From: Michael Niedermayer <michael@niedermayer.cc>
To: FFmpeg development discussions and patches <ffmpeg-devel@ffmpeg.org>
Subject: Re: [FFmpeg-devel] [PATCH] Whisper audio filter
Date: Sat, 12 Jul 2025 02:03:30 +0200
Message-ID: <20250712000330.GX29660@pb2> (raw)

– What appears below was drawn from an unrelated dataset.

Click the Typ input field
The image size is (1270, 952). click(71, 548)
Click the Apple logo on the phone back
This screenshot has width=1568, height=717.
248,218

In-Reply-To: <CADv15W-W3=VkGcJfnnbD7mw5JdxhB7Vn+Dr_O4+4Pt47YSnHqg@mail.gmail.com>
[-- Attachment #1.1: Type: text/plain, Size: 5236 bytes --]
Hi Vittorio
On Fri, Jul 11, 2025 at 10:41:04AM +0200, Vittorio Palmisano wrote:
> > > +
> > > + memcpy(wctx->audio_buffer, wctx->audio_buffer + end_pos,
> > > + end_pos * sizeof(float));
> >
> > sizeof(*wctx->audio_buffer) is more robust than float
>
> But end_pos is not necessarily equal to the audio_buffer size, it
> could be lower.
you misunderstood
sizeof(*wctx->audio_buffer) == sizeof(float)
I was just sugesting to use the "type of the array" not to repeat
the type in the source
>
> >
> > not sure how others think of this, but i would ignore the 80 char limit and format this like:
> >
> > static const AVOption whisper_options[] = {
> > { "model" , "Path to the whisper.cpp model file" , OFFSET(model_path), AV_OPT_TYPE_STRING,.flags = FLAGS },
> > { "language", "Language for transcription ('auto' for auto-detect)", OFFSET(language) , AV_OPT_TYPE_STRING, {.str = "auto"}, .flags = FLAGS },
>
> I've used `indent -i4 -kr -nut` to format the code.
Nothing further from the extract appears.